Arnon Grunberg



A very interesting interview with Thomas Piketty in Der Spiegel:

“SPIEGEL: What do you propose?
Piketty: We need to invest more money in training our young people, and in innovation and research. That should be the most important goal of an initiative to promote European growth. It isn't normal that 90 percent of the world's top universities are in the United States and our best minds go overseas. The Americans invest 3 percent of their GDP in their universities, while it's more like 1 percent here. That's the main reason why America is growing so much faster than Europe.
SPIEGEL: The United States has a uniform fiscal policy. What conclusions can be drawn from that?
Piketty: We need a fiscal union and a harmonization of budgets. We need a common debt repayment fund for the euro zone, like the one proposed by the German Council of Economic Experts, for example. Each country would remain responsible for repaying its portion of the total debt. In other words, the Germans would not have to pay off the Italians' old debts, and vice-versa. But there would be a common interest rate for euro bonds, which would be used to refinance the debt.
SPIEGEL: But that would create the risk of a big debt coalition. Who determines how much debt is allowed?
Piketty: We need a communitization of debts, but it has to be democratically legitimized. I propose a European parliament for the euro zone that would consist of members of the national parliaments. Each country would be represented in this parliament in proportion to its population size. In other words, Germany, with its 80 million inhabitants, would have the largest number of members.”
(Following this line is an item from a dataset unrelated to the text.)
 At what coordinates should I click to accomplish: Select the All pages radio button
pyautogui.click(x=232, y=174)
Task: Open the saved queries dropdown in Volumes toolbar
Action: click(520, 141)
“SPIEGEL: At this point, voters don't seem overly keen to shift more power to Brussels. On the contrary, EU-skeptic parties are becoming popular everywhere.
Piketty: No matter what you think of Syriza's election victory, it could serve as a shock therapy of sorts for those in power. Suddenly they'll realize that what they've been doing isn't working, and that they have to take a different approach. But a leftist party like Syriza or Spain's Podemos isn't nearly as dangerous as the extreme right. The National Front here in France is more popular than ever at the moment. That's why it's so dangerous for the established parties to continue fueling these nationalists. Constantly berating the lazy Greeks or Portuguese is irresponsible.”

Read the interview here.

So even Mr. Piketty, who is highly critical of the euro and the EU, proposes more Europe as the only medicine that may work.

And extra money for universities – interesting, I’m afraid that most voters in times of loathing, fear, ISIS and the war on terror are more willing to give money to defense and variations on Departments of Homeland Security than to pay for higher education. So I’m not sure if we need more democracy, perhaps we need a bit less.